▶ **YOUR TASK**
Starting at the line containing "At what coordinates should I click to accomplish: Expand" and ending with the line containing "Action: tap(1271, 61)", reproduce those lines with "Security" replaced by "Privacy" and everything else unchanged.

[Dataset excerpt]
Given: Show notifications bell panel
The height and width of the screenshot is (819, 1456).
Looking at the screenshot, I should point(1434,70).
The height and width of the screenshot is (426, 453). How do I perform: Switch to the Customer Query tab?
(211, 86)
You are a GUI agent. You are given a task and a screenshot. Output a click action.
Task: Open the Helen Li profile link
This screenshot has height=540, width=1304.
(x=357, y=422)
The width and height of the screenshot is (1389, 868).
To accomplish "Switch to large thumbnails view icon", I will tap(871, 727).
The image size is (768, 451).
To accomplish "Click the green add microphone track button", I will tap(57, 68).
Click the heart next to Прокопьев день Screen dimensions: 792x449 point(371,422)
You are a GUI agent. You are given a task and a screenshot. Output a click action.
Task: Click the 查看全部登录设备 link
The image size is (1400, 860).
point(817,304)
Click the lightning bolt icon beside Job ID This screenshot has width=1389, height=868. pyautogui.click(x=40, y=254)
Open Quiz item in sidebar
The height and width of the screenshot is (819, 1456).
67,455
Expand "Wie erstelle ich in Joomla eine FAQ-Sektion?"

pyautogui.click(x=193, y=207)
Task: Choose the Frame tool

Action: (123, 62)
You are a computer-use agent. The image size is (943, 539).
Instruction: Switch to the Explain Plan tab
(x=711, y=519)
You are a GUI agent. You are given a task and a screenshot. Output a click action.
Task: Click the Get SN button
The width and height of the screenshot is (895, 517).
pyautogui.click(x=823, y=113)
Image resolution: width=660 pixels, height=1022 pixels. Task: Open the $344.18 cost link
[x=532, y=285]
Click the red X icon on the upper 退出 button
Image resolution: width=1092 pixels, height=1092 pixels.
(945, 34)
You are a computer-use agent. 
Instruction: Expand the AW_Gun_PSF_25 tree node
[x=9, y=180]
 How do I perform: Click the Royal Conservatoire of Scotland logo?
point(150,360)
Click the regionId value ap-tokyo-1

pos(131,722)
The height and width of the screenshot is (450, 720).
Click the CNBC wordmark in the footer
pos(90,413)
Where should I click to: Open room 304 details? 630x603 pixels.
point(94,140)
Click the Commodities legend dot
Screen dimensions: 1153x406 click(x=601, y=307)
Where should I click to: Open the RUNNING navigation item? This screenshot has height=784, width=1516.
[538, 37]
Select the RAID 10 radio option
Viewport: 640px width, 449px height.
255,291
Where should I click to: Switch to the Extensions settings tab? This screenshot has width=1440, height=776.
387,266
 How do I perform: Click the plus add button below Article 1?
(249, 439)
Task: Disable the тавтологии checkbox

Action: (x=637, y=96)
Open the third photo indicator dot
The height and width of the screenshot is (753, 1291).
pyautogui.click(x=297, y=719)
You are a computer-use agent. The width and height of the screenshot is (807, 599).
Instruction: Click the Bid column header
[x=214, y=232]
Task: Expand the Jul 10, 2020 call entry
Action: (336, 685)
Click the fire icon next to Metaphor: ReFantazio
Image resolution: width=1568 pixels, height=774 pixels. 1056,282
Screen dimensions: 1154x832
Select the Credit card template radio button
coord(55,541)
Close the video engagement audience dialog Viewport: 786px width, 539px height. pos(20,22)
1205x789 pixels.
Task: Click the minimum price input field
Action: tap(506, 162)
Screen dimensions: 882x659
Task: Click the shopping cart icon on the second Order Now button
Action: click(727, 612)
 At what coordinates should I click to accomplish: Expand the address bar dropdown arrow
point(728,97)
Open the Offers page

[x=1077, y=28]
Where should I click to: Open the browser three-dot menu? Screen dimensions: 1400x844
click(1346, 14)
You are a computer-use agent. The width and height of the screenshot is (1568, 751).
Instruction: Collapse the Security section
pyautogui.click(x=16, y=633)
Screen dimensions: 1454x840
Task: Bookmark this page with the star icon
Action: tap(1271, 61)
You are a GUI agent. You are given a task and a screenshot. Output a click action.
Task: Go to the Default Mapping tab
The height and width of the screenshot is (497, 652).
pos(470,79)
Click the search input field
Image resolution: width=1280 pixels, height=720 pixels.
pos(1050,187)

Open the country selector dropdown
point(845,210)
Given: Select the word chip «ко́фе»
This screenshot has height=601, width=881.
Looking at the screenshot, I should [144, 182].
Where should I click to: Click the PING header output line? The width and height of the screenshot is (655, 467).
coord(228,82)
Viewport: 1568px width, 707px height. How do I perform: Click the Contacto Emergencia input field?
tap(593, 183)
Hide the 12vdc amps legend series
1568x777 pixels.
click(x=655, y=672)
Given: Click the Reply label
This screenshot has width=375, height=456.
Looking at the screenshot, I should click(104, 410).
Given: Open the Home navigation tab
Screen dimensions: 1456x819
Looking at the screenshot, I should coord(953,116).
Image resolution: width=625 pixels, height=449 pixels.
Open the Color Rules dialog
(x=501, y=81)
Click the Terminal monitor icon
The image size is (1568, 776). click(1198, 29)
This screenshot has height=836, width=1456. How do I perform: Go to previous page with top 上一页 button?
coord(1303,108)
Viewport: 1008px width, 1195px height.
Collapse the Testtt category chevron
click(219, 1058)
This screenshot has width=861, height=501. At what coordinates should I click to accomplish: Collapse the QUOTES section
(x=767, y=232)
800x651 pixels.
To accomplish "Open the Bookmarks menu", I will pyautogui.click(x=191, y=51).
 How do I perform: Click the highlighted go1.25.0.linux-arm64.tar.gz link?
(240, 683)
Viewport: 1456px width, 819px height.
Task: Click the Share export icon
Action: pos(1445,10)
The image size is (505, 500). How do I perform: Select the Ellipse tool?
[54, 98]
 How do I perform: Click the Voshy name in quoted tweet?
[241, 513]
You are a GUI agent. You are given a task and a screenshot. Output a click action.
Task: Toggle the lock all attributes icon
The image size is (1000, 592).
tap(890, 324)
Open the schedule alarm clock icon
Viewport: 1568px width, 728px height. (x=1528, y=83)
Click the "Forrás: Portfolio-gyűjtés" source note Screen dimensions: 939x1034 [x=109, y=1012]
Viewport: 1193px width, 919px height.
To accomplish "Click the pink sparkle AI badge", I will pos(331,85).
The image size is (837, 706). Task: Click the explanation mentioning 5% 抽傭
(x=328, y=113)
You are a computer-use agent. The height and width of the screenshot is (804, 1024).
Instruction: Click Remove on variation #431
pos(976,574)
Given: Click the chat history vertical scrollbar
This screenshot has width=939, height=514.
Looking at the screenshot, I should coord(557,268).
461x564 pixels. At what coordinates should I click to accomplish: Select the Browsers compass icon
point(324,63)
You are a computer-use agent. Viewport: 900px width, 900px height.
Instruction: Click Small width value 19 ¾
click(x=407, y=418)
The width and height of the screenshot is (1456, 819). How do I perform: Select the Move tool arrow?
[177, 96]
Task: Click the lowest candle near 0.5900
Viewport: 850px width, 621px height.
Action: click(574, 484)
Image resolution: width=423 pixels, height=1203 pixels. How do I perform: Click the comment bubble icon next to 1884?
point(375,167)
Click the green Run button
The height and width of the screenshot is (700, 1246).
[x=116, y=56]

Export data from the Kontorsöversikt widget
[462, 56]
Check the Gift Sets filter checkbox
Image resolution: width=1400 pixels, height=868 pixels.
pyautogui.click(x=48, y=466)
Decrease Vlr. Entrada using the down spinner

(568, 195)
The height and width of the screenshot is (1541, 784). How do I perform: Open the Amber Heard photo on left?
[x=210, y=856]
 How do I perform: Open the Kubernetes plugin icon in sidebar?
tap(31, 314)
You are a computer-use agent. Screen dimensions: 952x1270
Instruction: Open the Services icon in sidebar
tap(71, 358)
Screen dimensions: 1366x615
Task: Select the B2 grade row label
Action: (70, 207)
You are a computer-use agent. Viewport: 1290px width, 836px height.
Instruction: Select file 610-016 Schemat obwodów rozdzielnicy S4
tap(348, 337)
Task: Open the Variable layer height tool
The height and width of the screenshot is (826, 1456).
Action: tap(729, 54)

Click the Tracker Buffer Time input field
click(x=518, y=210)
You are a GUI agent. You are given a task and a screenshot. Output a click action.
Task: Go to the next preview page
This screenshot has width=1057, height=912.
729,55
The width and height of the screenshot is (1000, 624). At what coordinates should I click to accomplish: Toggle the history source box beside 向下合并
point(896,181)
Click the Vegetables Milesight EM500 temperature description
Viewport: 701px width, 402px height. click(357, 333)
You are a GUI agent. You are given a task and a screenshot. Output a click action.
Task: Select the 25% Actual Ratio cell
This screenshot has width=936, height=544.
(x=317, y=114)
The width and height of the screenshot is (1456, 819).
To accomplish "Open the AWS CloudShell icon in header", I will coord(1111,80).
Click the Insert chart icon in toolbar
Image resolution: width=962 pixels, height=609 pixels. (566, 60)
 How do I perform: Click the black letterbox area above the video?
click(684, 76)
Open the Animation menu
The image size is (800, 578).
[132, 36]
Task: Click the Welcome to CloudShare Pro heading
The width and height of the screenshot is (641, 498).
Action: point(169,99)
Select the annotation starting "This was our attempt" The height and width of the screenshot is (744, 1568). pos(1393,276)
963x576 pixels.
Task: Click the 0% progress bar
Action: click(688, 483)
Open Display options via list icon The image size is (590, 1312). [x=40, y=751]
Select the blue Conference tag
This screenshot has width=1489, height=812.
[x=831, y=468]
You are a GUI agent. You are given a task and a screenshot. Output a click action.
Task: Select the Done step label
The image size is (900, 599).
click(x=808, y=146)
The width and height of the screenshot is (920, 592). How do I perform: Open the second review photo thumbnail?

▶ **REPLY**
 At what coordinates should I click to accomplish: Expand the address bar dropdown arrow
point(728,97)
Open the Offers page

[x=1077, y=28]
Where should I click to: Open the browser three-dot menu? Screen dimensions: 1400x844
click(1346, 14)
You are a computer-use agent. The width and height of the screenshot is (1568, 751).
Instruction: Collapse the Privacy section
pyautogui.click(x=16, y=633)
Screen dimensions: 1454x840
Task: Bookmark this page with the star icon
Action: tap(1271, 61)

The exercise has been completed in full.